I tried using strtok(Data1,'_') but that just removes the underscore from the files and I still have other string components that need to be removed. strcmpi would be useful if it didn't have a size requirement.
Your help is greatly appreciated.
9 件のコメント
Adam Danz
2019 年 2 月 8 日
It sounds like a mess but it's not uncommon. Often times data comes from different sources with different formats and the cleaning stage is inevitable.
You'll probably need to use a mix of strategies all arranged in a set of well thought-out conditionals. For example, start by search for embedded key words. If there are no matches, you might be able to search by matching expected values in the data. If there is more than one match, you'll need a second conditional to eliminate the incorrect match.

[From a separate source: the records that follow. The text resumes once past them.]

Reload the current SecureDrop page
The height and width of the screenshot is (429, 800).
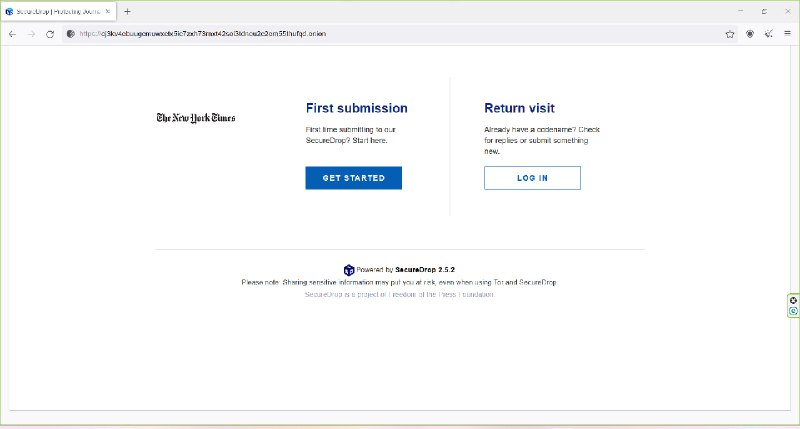pyautogui.click(x=50, y=33)
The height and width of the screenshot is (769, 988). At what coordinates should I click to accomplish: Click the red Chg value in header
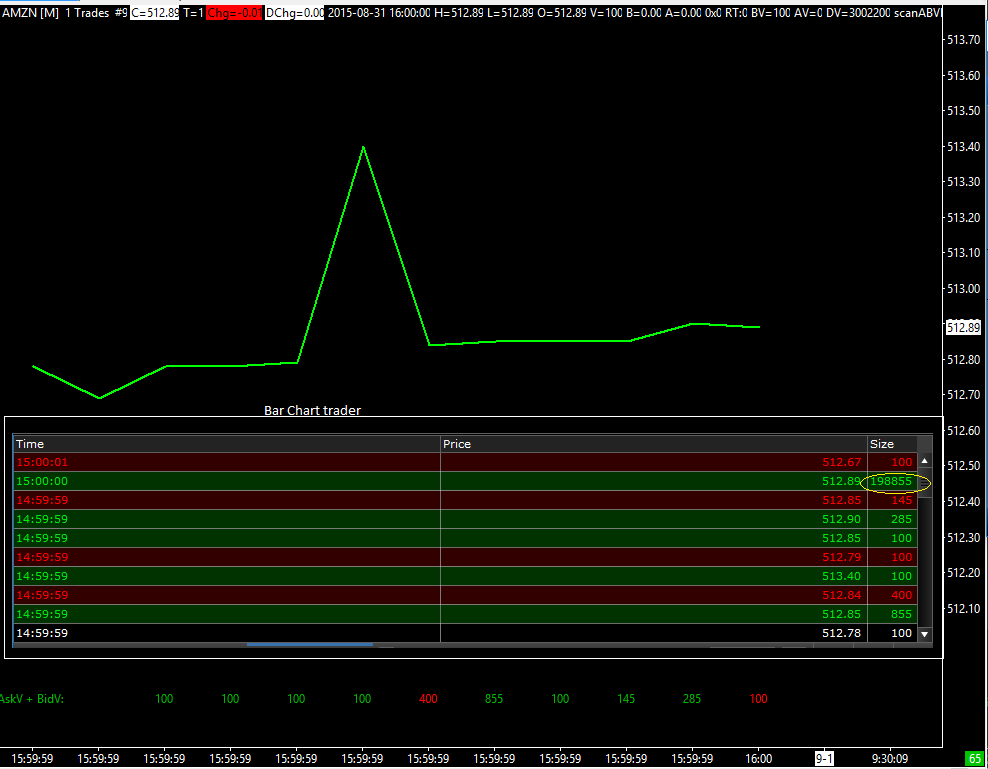pos(234,13)
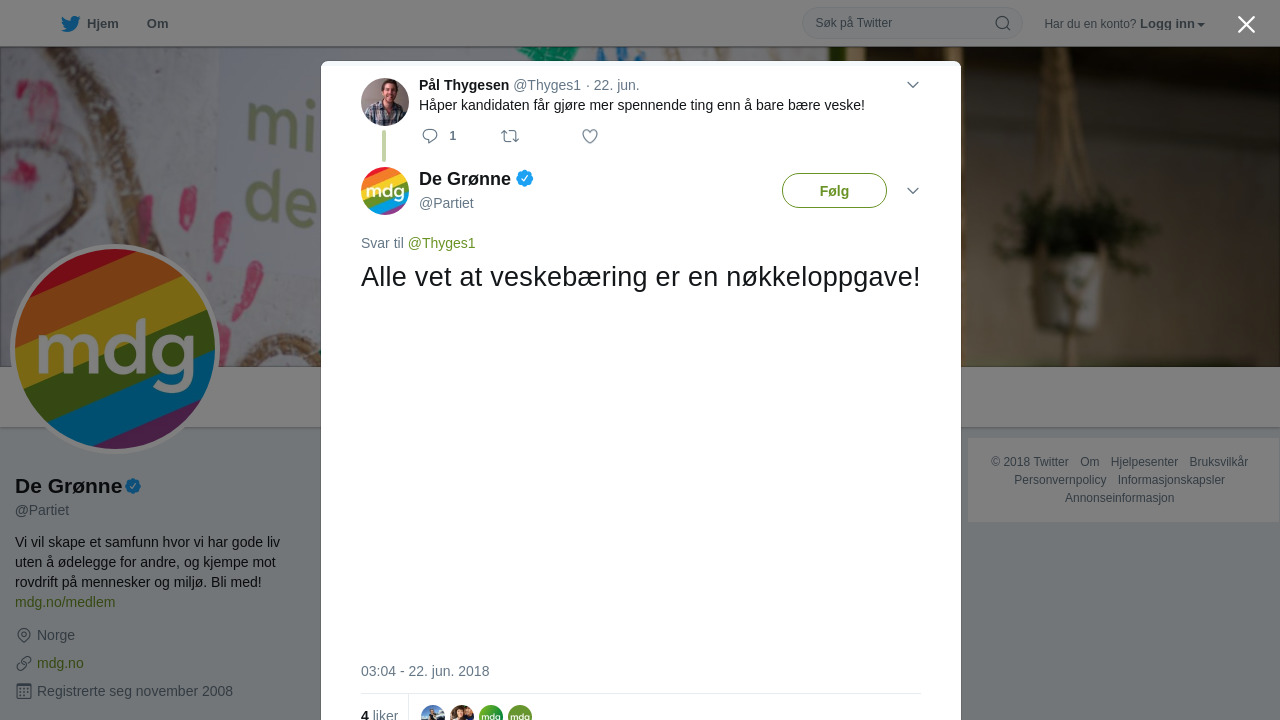This screenshot has height=720, width=1280.
Task: Expand options chevron on Pål Thygesen's tweet
Action: pyautogui.click(x=913, y=85)
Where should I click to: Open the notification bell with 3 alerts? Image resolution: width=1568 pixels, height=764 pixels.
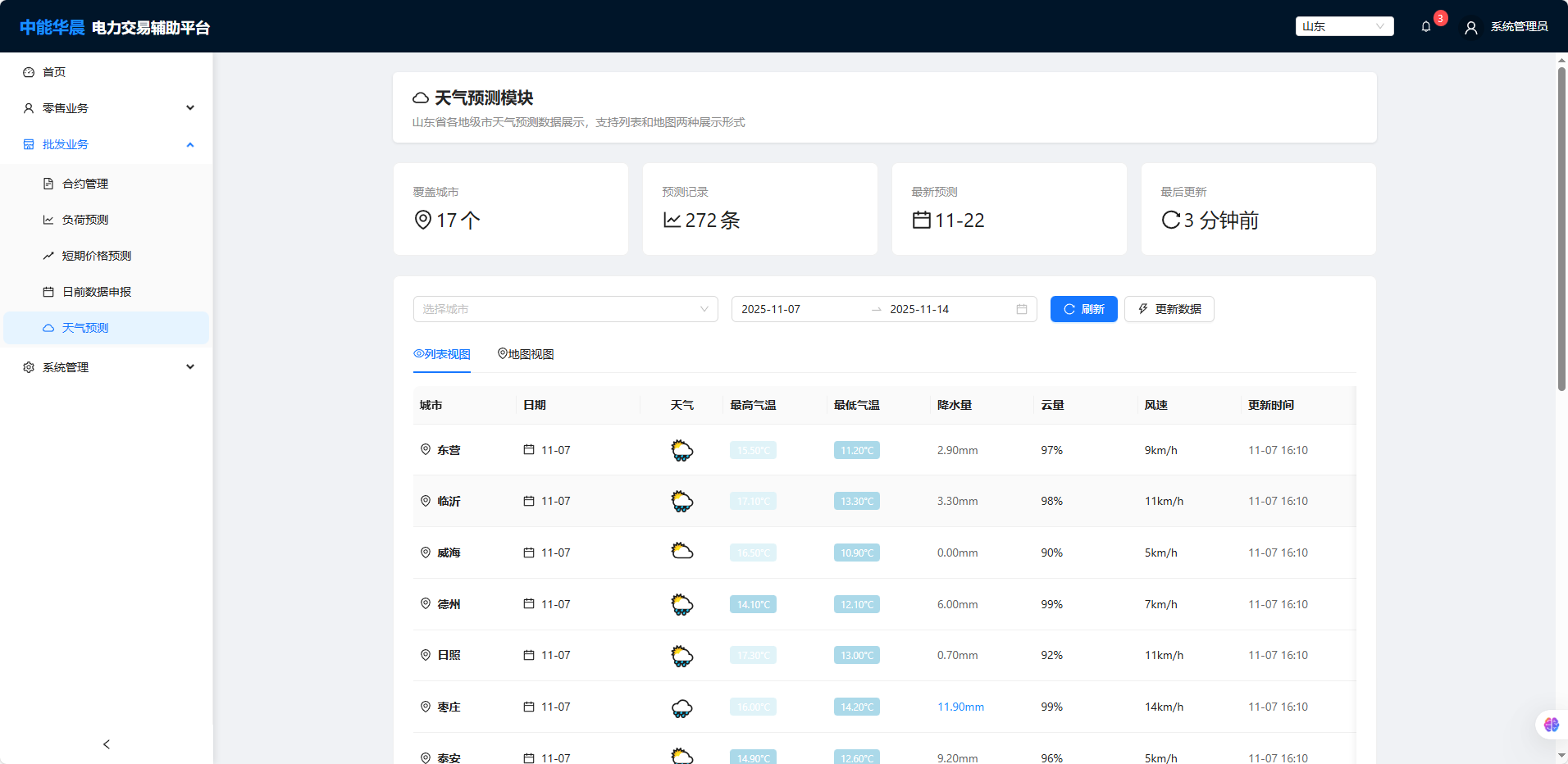pos(1424,25)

Some data might be integers (categorical data, counts, etc). Some data might have expected values between 0 and 1. Some data might be expected to be sparse, filled with mostly 0s. All of these are testable and you should include lots of sanity checks in this process. Here's an example sanity check
%These data should all be positive, non-zero integers.
if mod(x, 1) ~= 0 | x <=0
error('Sanity Check Failure. Data are not positive integers.')
end
採用された回答
dpb
2019 年 2 月 11 日
Picking up where left off above with two string arrays of quoted string column labels from the two shown-to-be-different files...
>> [lia,lib]=ismember(s3,s1); % see who does match (shorter file first this time)
>> whos li*
Name Size Bytes Class Attributes
lia 31x1 31 logical
lib 31x1 248 double
>> s3(lia) % the list of who does match between the two...
ans =
19×1 string array
"Checked"
"Confidence"
"Identifying Node"
"PSM Ambiguity"
"Annotated Sequence"
"Modifications"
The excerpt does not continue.